Hemos visto en los artículos anteriores que el género humano está bajo la
condenación de la Ley de Dios, la cual es la expresión misma de Su santo carácter. La
Ley nunca ha tenido el propósito de traer salvación mediante su cumplimiento, ya que
esto es imposible a causa del pecado. Recordemos que el pecado no sólo afecta las
acciones del hombre sino su propia voluntad y aún su naturaleza. Por esta razón el
hombre, en términos generales, no puede ni desea cumplir la Ley. Ésta es la gran
tragedia, eso es, que “la luz vino al mundo, y los hombres amaron más las tinieblas que
la luz”. Es imposible que el hombre alcance salvación por sus propios esfuerzos, ya que
ni puede, ni quiere. Hay muchos que afirman que la Ley, en un principio, tenía como
propósito salvar al hombre. Pero vista su ineficacia se abrió el camino de la gracia.
Ahora bien, entendiendo un poco de la naturaleza del pecado, esta idea es sencillamente
absurda e irrelevante. Lo que la Ley ha hecho es traer a luz el pecado y condenarnos
tajantemente. Esto es lo que dice el apóstol Pablo en Romanos 3.20 donde leemos: “ya
que por las obras de la ley (el cumplimiento de la misma) ningún ser humano será
justificado delante de él; porque por medio de la ley es el conocimiento del pecado”.
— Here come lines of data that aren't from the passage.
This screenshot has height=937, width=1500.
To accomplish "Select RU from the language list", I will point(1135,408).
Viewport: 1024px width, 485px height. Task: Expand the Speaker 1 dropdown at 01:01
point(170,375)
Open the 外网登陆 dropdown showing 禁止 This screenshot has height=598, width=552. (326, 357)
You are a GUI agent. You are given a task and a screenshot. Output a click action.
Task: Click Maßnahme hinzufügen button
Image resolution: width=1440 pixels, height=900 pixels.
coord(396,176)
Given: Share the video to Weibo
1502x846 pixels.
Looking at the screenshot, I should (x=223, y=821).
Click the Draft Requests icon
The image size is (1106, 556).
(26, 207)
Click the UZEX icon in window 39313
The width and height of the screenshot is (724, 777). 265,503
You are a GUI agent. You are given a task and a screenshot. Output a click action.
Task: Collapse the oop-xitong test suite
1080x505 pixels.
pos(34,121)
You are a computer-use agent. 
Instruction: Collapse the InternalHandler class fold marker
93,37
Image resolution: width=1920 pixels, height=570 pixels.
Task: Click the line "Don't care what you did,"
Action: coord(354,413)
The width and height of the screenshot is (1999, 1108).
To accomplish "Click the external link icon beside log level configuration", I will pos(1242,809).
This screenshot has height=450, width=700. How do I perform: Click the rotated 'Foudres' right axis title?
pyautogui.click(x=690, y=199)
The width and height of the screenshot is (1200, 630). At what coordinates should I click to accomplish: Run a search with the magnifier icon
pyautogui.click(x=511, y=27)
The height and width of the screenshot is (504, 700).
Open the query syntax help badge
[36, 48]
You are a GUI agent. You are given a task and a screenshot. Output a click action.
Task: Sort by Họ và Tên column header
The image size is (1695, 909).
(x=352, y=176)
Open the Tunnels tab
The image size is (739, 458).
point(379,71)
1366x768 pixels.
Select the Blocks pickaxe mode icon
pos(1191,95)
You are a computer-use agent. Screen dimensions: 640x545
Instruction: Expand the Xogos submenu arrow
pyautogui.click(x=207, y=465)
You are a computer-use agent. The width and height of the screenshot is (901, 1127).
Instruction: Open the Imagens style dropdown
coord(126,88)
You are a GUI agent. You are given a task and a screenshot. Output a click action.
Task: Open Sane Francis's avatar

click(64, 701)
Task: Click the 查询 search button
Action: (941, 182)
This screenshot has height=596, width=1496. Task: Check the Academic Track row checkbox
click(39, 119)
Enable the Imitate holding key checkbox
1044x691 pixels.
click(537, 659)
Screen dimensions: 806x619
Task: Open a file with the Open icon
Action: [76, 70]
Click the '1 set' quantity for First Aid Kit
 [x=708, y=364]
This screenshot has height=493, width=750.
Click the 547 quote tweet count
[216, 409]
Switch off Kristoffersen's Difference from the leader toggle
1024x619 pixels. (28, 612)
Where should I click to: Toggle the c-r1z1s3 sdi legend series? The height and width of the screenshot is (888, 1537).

Al condenarnos, la Ley ha traído a luz la necesidad absoluta de un Redentor,
alguien que nos redimiese de su tiranía. A esto se refiere el apóstol Pablo al decir que la
Ley “ha sido nuestro ayo, para llevarnos a Cristo, a fin de que fuésemos justificado por
la fe” (Gálatas 3.24). La Santidad y Justicia de Dios debían ser reivindicadas para que el
hombre pudiese ser verdaderamente perdonado. Pero entendemos que aquel que nos
redimiese, tendría que, a su vez, cumplir a la perfección cada uno de los requisitos, tanto
negativos como positivos, de la Ley de Dios. Además, para que dicha redención fuese
aceptada, el único que podía pagar esa deuda, entendiendo que el endeudado era incapaz
de hacerlo, era aquel al que se le debía (el propio Dios). Por último, para que el rescate
(el precio de la deuda) fuese acepto, tal redentor debía ser hombre, pues el hombre es el
endeudado. En vista de estos requisitos el único capaz de redimir la deuda de pecado del
hombre con Dios, es el propio Dios hecho hombre, que, cumpliendo a la perfección cada
uno de los requisitos de la Ley, pagase a su vez la condenación de la misma; y esto para
que aquellos que somos culpables, pudiésemos ser perdonados por la sencilla aceptación
de lo que el Dios-Hombre hizo en la Cruz del Calvario. Dios, por su amor con que nos
amó, ha redimido a su pueblo escogido mediante la sangre de su amado Hijo derramada
por el cruel golpe de la Ley. A Nuestro Dios sea la gloria, y al Cordero que está sentado
en el trono.
Como nos dice la belleza del Salmo 85.10: “La misericordia y la verdad se
encontraron; la justicia y la paz se besaron”. Que por la gracia de Dios nuestros ojos
sean abiertos a tan grande salvación.
Hasta aquí hemos estudiado un poco de la naturaleza y el propósito de la Ley
concerniente a la salvación de los hombres.